GOAL OF THE EXERCISE: Set down, exactly as written, the line containing "Where should I" and all the lines that follow it to the end of the entries below, omitting every picture.

INPUT FOR THIS TASK:
"""
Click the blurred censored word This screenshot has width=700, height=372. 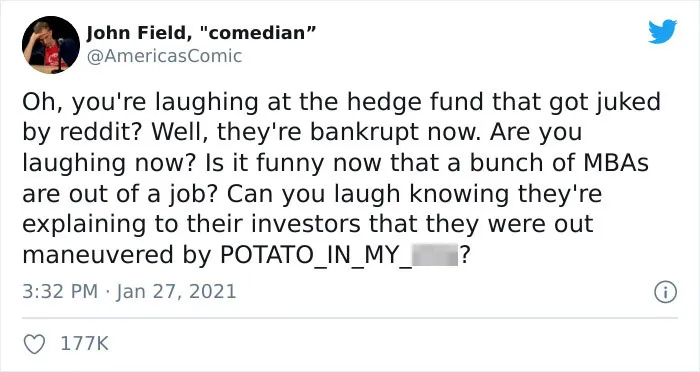pos(435,255)
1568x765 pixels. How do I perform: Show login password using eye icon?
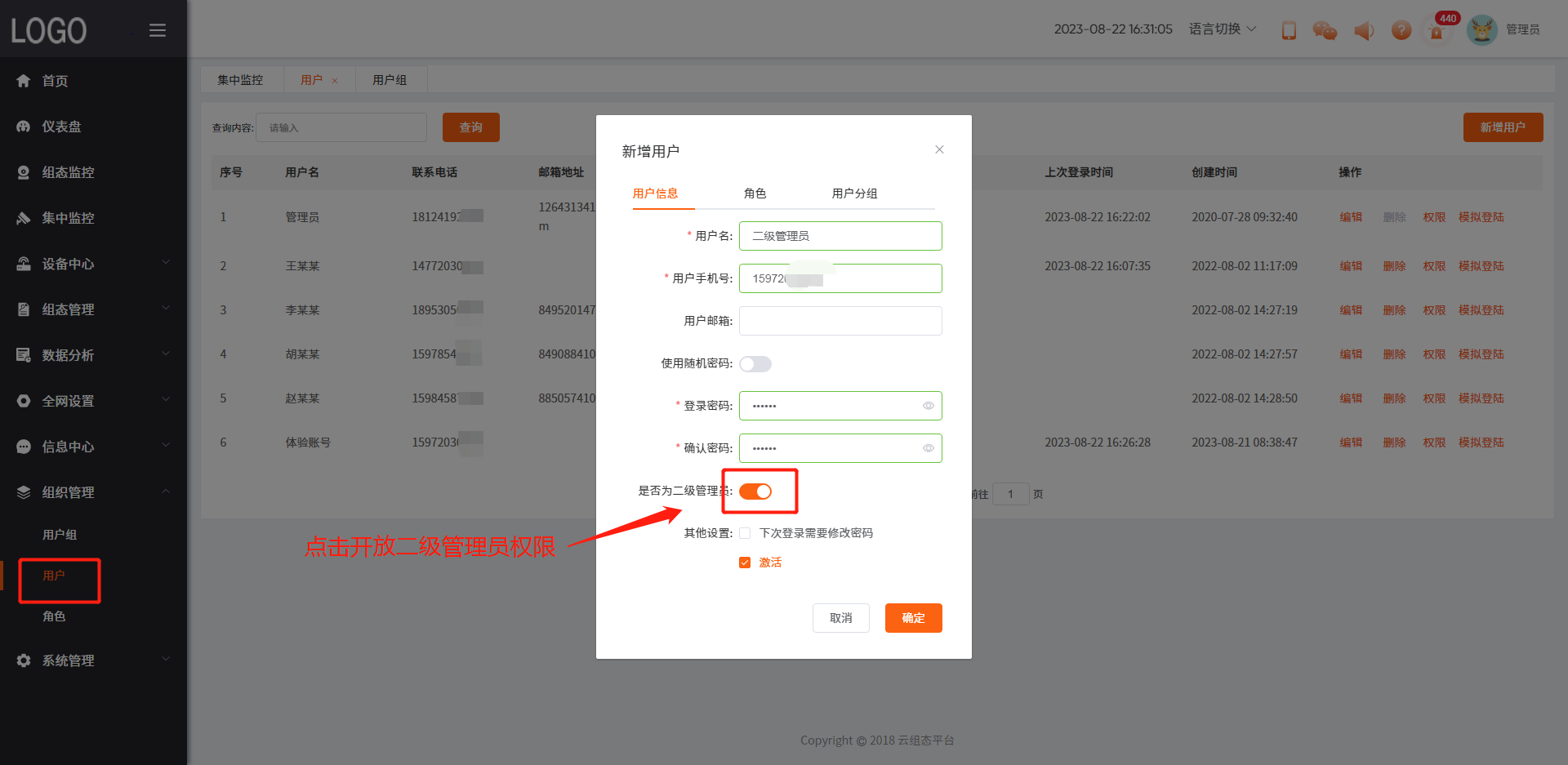click(928, 406)
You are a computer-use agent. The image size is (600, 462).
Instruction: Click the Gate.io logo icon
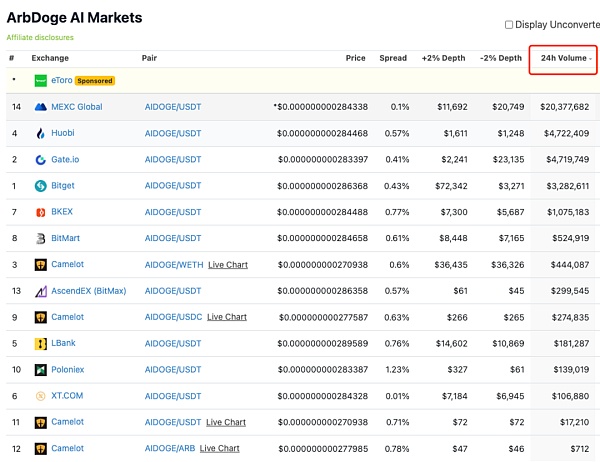pos(41,159)
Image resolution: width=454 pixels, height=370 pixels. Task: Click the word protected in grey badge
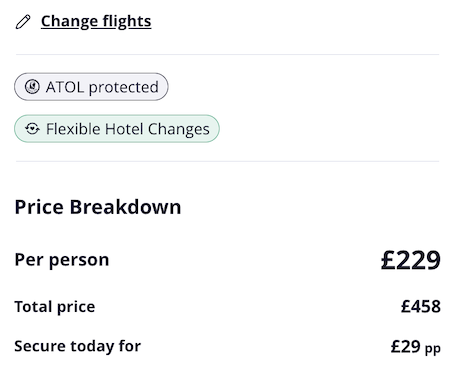(124, 88)
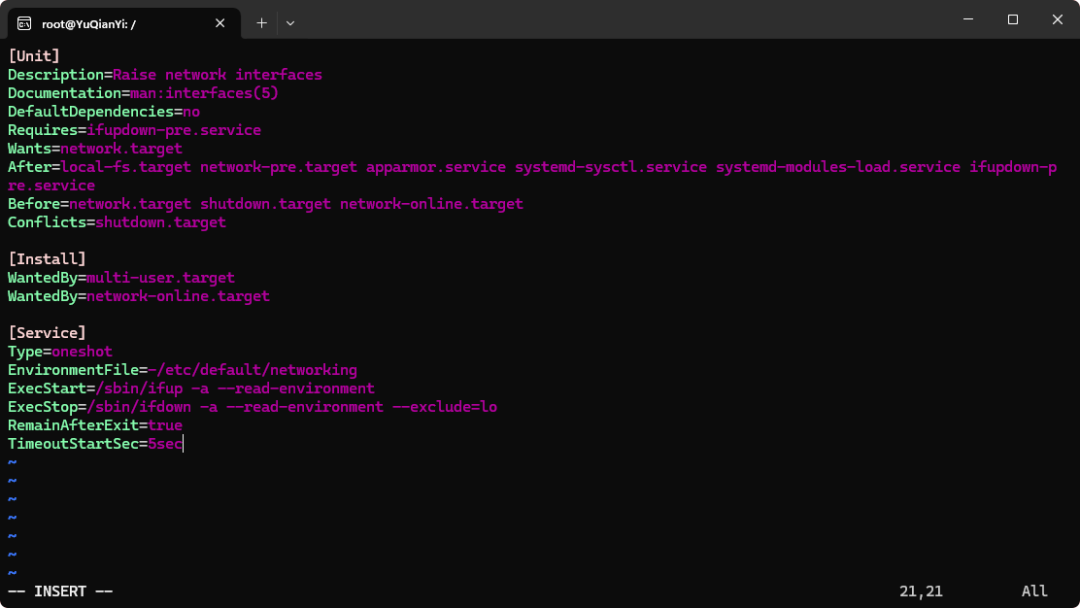This screenshot has height=608, width=1080.
Task: Click the [Install] section header
Action: (x=47, y=259)
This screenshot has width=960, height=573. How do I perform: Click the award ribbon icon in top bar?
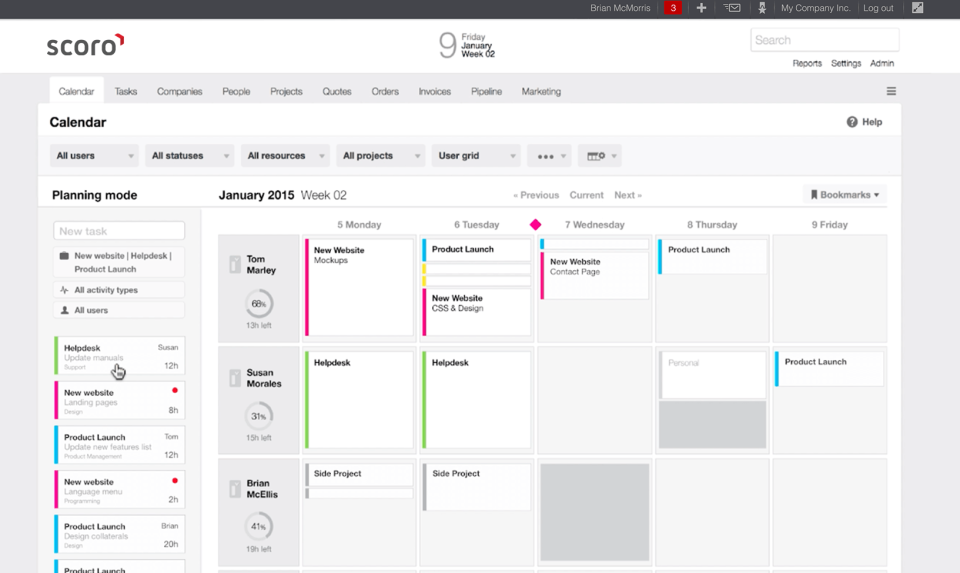click(762, 8)
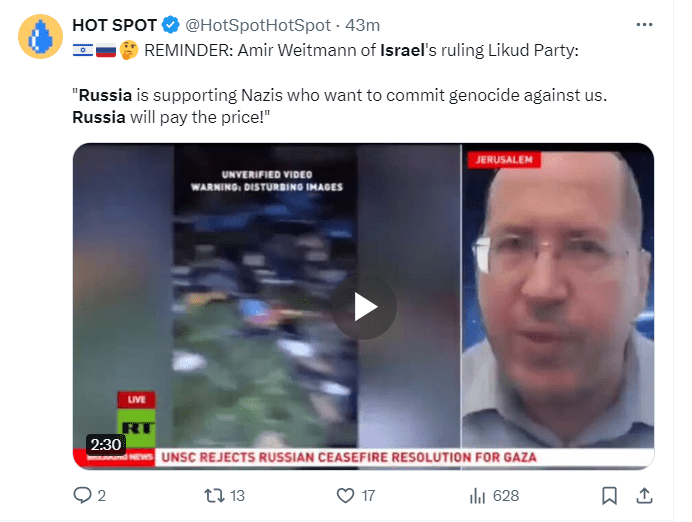The width and height of the screenshot is (692, 522).
Task: Click the Israel flag emoji
Action: (83, 50)
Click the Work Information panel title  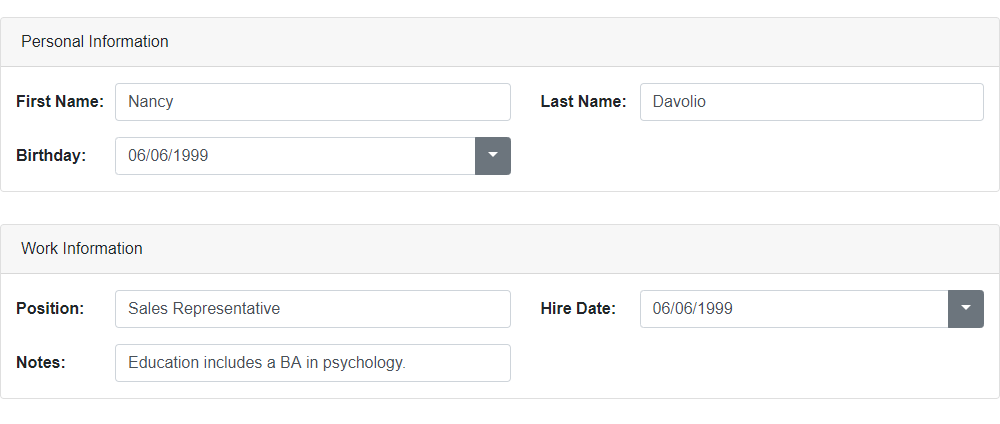tap(82, 249)
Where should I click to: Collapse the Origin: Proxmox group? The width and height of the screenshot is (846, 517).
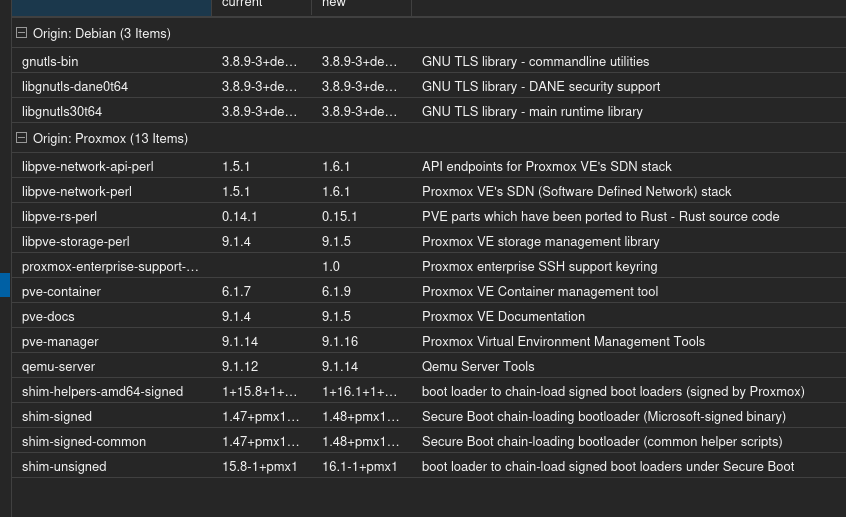[22, 138]
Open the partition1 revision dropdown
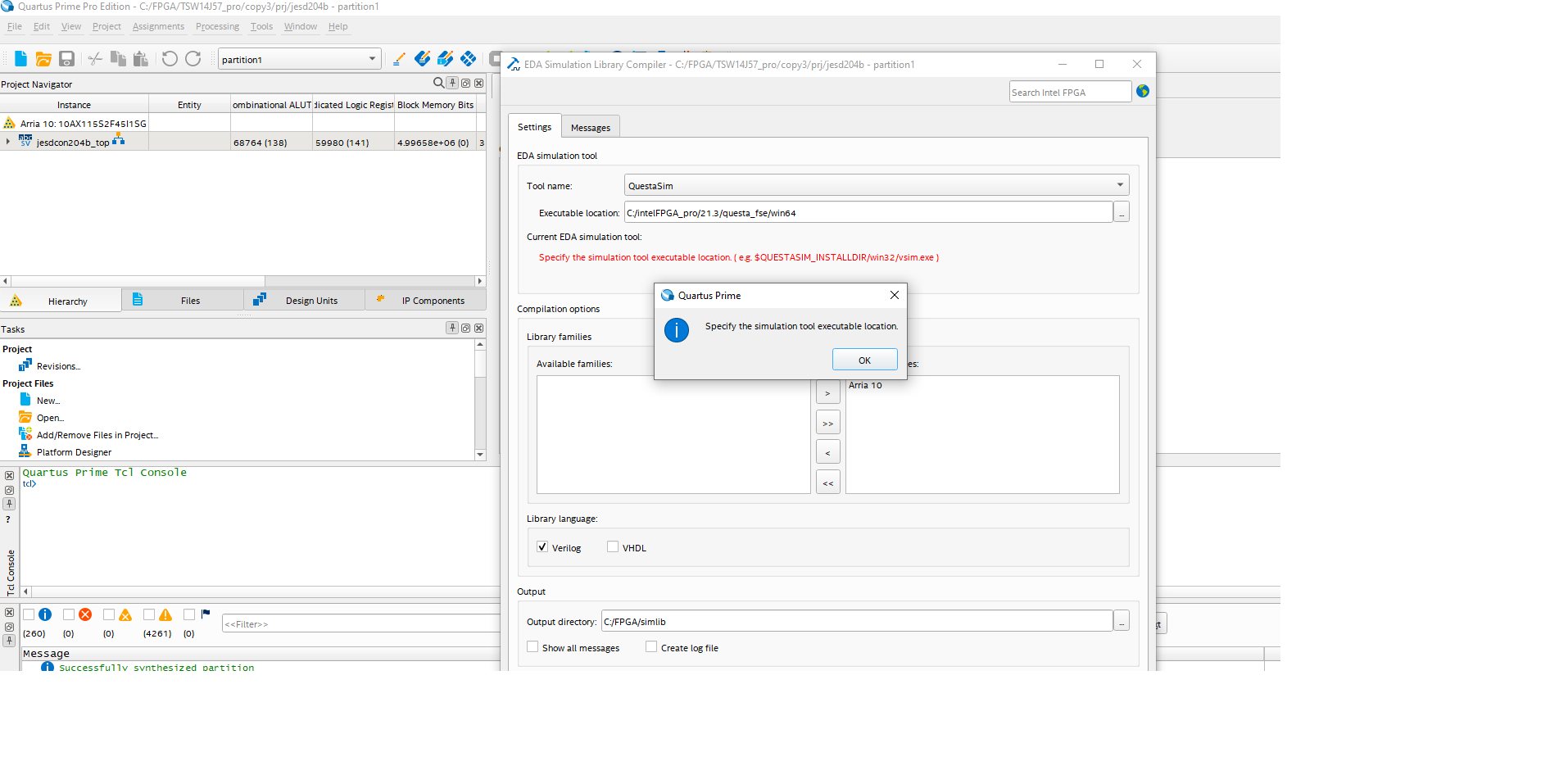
"""
RESULT BELOW:
Where should I click to: Collapse the Origin: Proxmox group? The width and height of the screenshot is (846, 517).
[22, 138]
Open the partition1 revision dropdown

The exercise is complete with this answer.